Myelofibrosis is a clonal stem cell neoplasm that progressively causes fibrosis of the bone marrow. Basically, myelofibrosis is of two types, namely, primary myelofibrosis and secondary myelofibrosis. In 2008, WHO classified primary myelofibrosis under Ph chromosome negative myeloproliferative neoplasms along with polycythemia vera, essential thrombocytosis, chronic eosinophilic leukemia, chronic neutrophil leukemia, mastocytosis, unclassifiable myeloproliferative neoplasm and neoplasms associated with eosinophilia and PDGFR abnormalities.
Polycythemia vera is associated with increased in erythroid, megakaryocytic and granulocytic production in bone marrow. However, after 10-12 years of diagnosis of polycythemia vera, in about 20-30% of the patients it can transform to secondary myelofibrosis and fibrosis maybe evident in the bone marrow of these patients. At this stage, it is quite difficult to differentiate between polycythemia vera and primary myelofibrosis.
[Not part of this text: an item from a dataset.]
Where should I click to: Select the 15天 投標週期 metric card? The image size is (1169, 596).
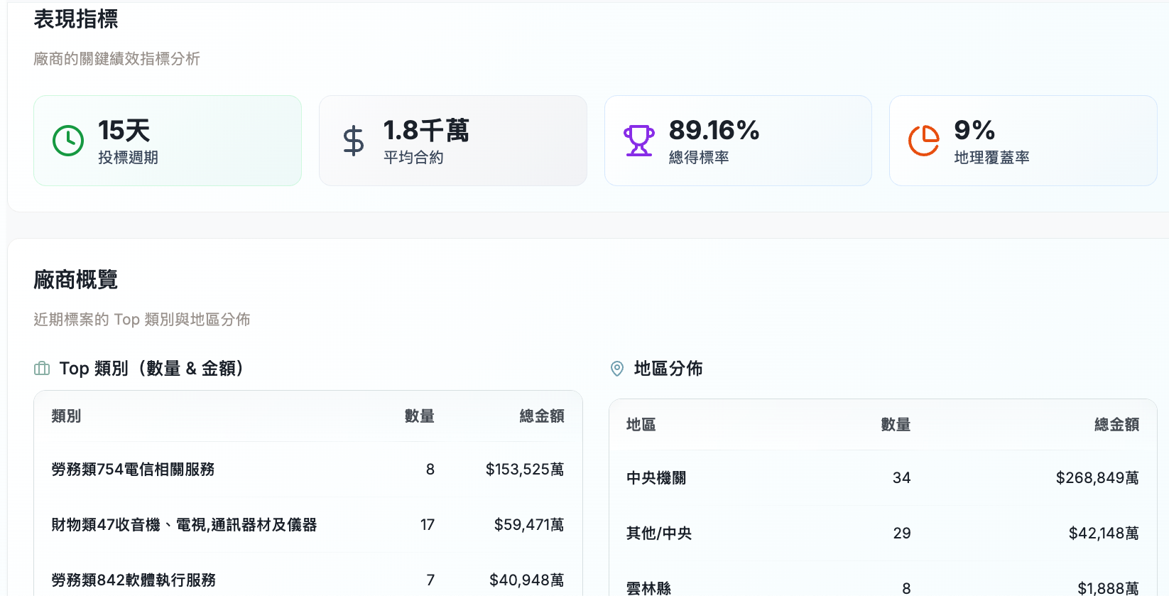click(x=168, y=141)
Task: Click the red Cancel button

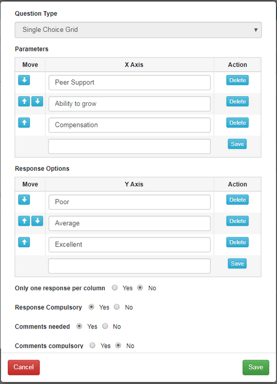Action: [24, 367]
Essential thrombocytosis is associated with increased proliferation of megakaryocytes in the bone marrow with subsequent elevation of platelets in peripheral blood. The other stem cell lineages of granulocytes and erythrocytes are not affected. It also has a tendency to transform into secondary myelofibrosis; however, its transformation to it is less common accounting in only <1% patients at 10 years and <10% at 15 years.
Primary myelofibrosis is a heterogeneous disease with bone marrow changes associated with proliferation of megakaryocytes and reticulin and/or collagen fibrosis. Although, bone marrow fibrosis is a characteristic feature of primary myelofibrosis, in some cases and early phases it may be devoid of fibrosis known as prefibrotic primary myelofibrosis. In these cases, megakaryocytes proliferation is accompanied by little or no fibrosis along with granulocytic proliferation mostly associated with erythropoiesis alleviation. (1)
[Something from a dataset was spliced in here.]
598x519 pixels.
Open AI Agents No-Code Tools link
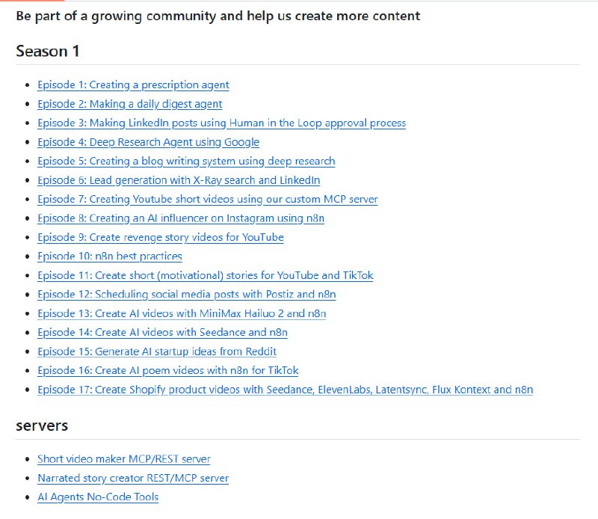coord(97,497)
Stages Of Progression In Myelofibrosis
Although, prefibrotic phase of primary myelofibrosis is accepted by WHO, there is still doubt regarding the progression of myelofibrosis due to few conflicting studies that have studied sequential biopsy specimens. A retrospective study with a cohort of 109 individuals classified myelofibrosis into 4 stages, namely, MF0 (absence of reticulin fibrosis), MF1 (mild reticulin fibrosis), MF2 (overt collagen myelofibrosis) and MF4 (osteomyelosclerotic stage). The results were consistent with disease progression in about 71% patients in MF0 phase and in these 32% showed step wise disease progression to fully developed primary myelofibrosis. About 60.6% cases in MFI phase evolved to MF2 and 36.4% cases in MF2 evolved to MF3 phase, whereas, MF3 phase remained consistent without any further evolution. This indicates progression of disease from the time of diagnosis form mild to moderate and moderate to severe primary myelofibrosis. However, in some patients, there was steady decline in myelofibrosis, although the percentage was quite small than the cases that progressed to more severe form.
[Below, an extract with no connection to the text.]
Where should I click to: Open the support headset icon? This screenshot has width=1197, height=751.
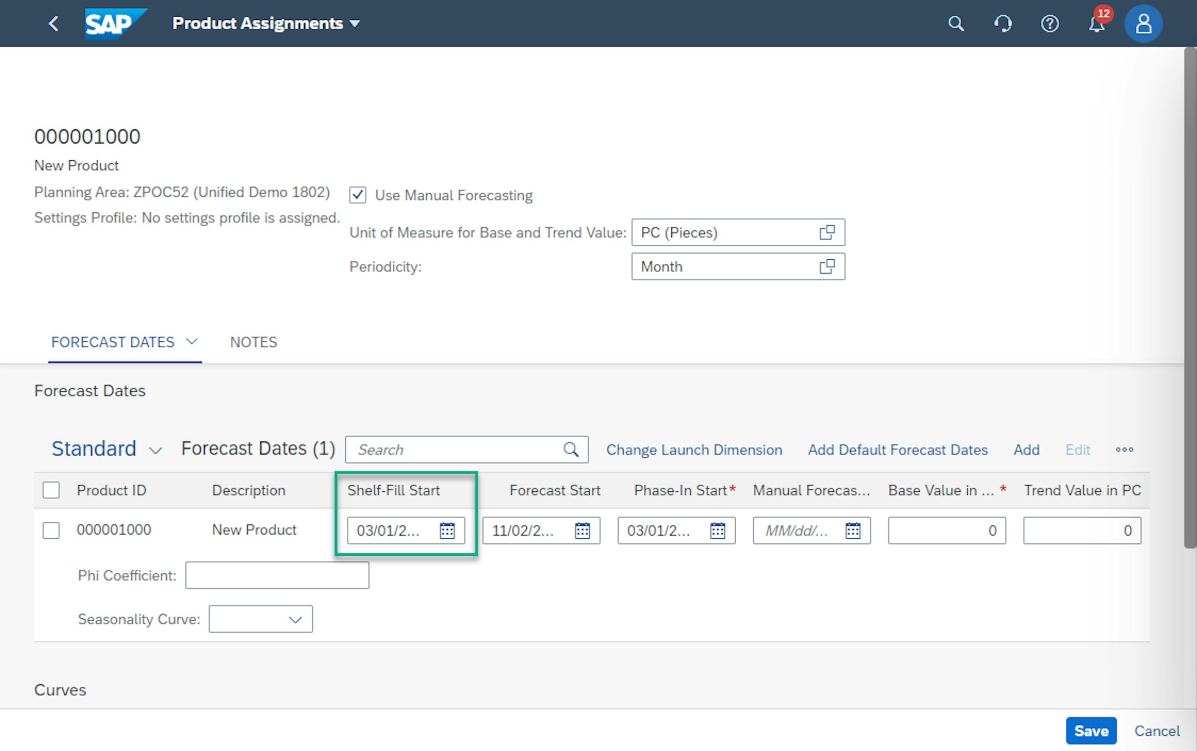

The progressive worsening of primary myelofibrosis is seen clinically as overt splenomegaly, in addition to progressive systemic symptoms. The initial phase of primary myelofibrosis may resemble essential thrombocytosis, due to the presence of thrombocytosis. In addition, systemic symptoms maybe present including, fatigue, weakness, weight loss, night sweats, fever, dyspnea, bleeding and early satiety due to splenomegaly. In some patients, renal stones and gouty arthritis may also be present secondary to hyperuricemia.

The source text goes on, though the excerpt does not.